Year after year of Thanksgivings makes us wonder what's new that can grab our attention in this favorite of holidays that hasn't been too messed up by commercialism. My conclusion is that it is not gratitude alone but gratitude in the midst of adversity.
Martin Rinkert's hymn of 1663, "Now thank we all our God, with heart, and hands, and voices" came out of war and pestilence. Half the pilgrim colony dies in the first winter at Plymouth. We cannot imagine the re-living of those days, but at least we can try to understand the power behind this horrendous adventure to settle the new world.
Adversity dogged the pilgrim "separatists" from the beginning. Recently I came upon Louis Salome's document of the English side of the Mayflower's voyage. It is not pretty. It does make us proud.
The Mayflower tried to start in 1620 from London's south bank of the Thames River. It snuggled against the southern English coast touching Southampton, Dartmouth and Plymouth. On board was a handful of 102 religious separatists and other discontented Anglicans.
At Southhampton they were joined by 35 more from their exile in Holland. The second ship, the Speedwell, gave up after two starts. Her passengers joined those on the Mayflower. Some had had enough and disembarked at Plymouth.
The voyage left Plymouth and after 66 days on an over-crowded ship, landed at Provincetown, the tip of Cape Cod, on Nov. 21, 1620. Plaques and monuments tell the story today.
The Mayflower's captain and part owner, Captain Christopher Jones, headed for home on April 5, 1621. Less than a year later he died in London. The Mayflower died in 1624, was broken up, its pieces sold for about $205 in today's currency.
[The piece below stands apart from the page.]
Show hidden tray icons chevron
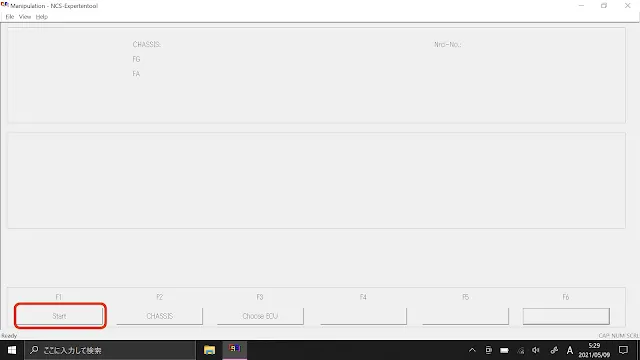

What do we, after 386 years, learn from this story? Sweeping aside the legends that Sarah Josepha Hale added in 1854 to William Bradford's book and romanticized by Currier and Ives, there is a message of God's love and grace in-spite-of.
Karl Barth once said, "The basic human response to God if not fear and trembling, not guilt and dread, but Thanksgiving."
It is a hard lesson. The millennial generation raised on Mr. Rogers and "no fault, no failures" philosophy, has a hard time understanding their grandparents' adversity -- gratitude out of the Great Depression and World War II. How can you understand why these poor Englishmen did not return with Jones, but gave to us a day to thank God, even in adversity?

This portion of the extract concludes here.